THE JESUS ROAD
- stphilipseasthampt
- Jun 30
- 8 min read
Sermon preached by the Rev. Michael Anderson Bullock
[1 Kings 19:15-16, 19-21; Galatians 5:1, 13-25; Luke 9:51-62]
When the days drew near for Jesus to be taken up, he set his face to go to Jerusalem. [Luke 9:51]
Hearing today’s gospel lesson and musing about it as I do, various pieces of music come to mind that form a kind of soundtrack to the narrative. For instance, at the very first sentence of our reading – the one about Jesus setting his face to go to Jerusalem, I can’t help but hear Willie Nelson singing his famous “On the Road Again”. At these opening words of our gospel, St. Luke begins a new and dramatic storyline that scholars have dubbed as his “travel narrative”.1 What better background music to emphasize the point of Jesus traveling to the Holy City than Willie’s musical alert: “On the Road Again”? Whether it’s a summer vacation trip or some version of a college road trip, being “on the road again” points to the reality and presence of movement and of the prospect of change. The change could be an adventure; it could also be a sign of something new emerging. In any event, being “on the road again” almost always indicates a shift from the routine to a more purposed point.
So it is that when Luke informs us that “when the days drew near for Jesus to be taken up” [9:51] we should ask, “Where’s he going?” Luke immediately answers that the Lord is going to Jerusalem, but why Jerusalem? Again, what Luke tells us should start to make us put two and two together, and it is his choice of words that should tip us off. The phrase Luke uses to give us the reason Jesus unflinchingly heads to Jerusalem is (in English) “taken up” but actually and formally the phrase more accurately is translated as Jesus’ “Exodus”.
One contemporary rendering of this passage puts it this way: When it came close to the time for his Ascension [that is, for Jesus’ “Exodus”, his deliverance] [Jesus] gathered up his courage and steeled himself for the journey to Jerusalem.2 We should not need a GPS or a travelogue to get this “Exodus” point. For we know that it is Jesus’ death, resurrection, and ascension which comprise the ultimate “Exodus”, the ultimate act by which God delivers all God’s people from fear and death into new life and freedom.

» AVAILABLE DATA:
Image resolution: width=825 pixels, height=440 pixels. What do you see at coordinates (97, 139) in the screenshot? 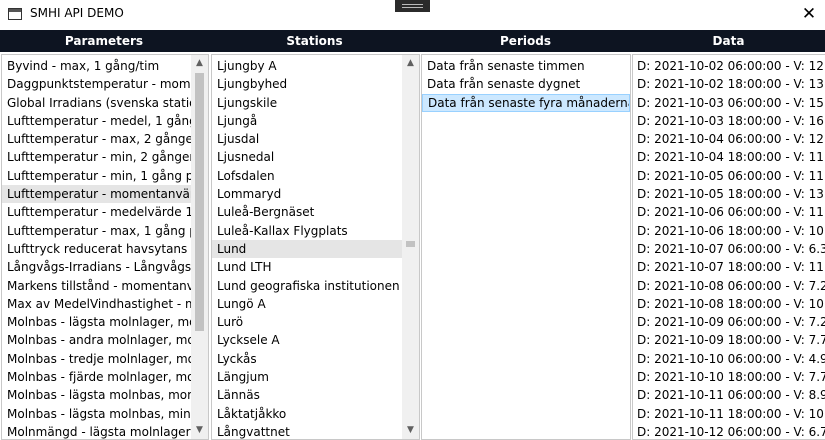
I see `parameter-list-item: Lufttemperatur - max, 2 gånger per dygn` at bounding box center [97, 139].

» WHAT NEEDS TO BE DONE:
Reproduce verbatim the stretch of the sermon above from "One contemporary rendering" through "life and freedom.".

» RESULT OF THIS TASK:
One contemporary rendering of this passage puts it this way: When it came close to the time for his Ascension [that is, for Jesus’ “Exodus”, his deliverance] [Jesus] gathered up his courage and steeled himself for the journey to Jerusalem.2 We should not need a GPS or a travelogue to get this “Exodus” point. For we know that it is Jesus’ death, resurrection, and ascension which comprise the ultimate “Exodus”, the ultimate act by which God delivers all God’s people from fear and death into new life and freedom.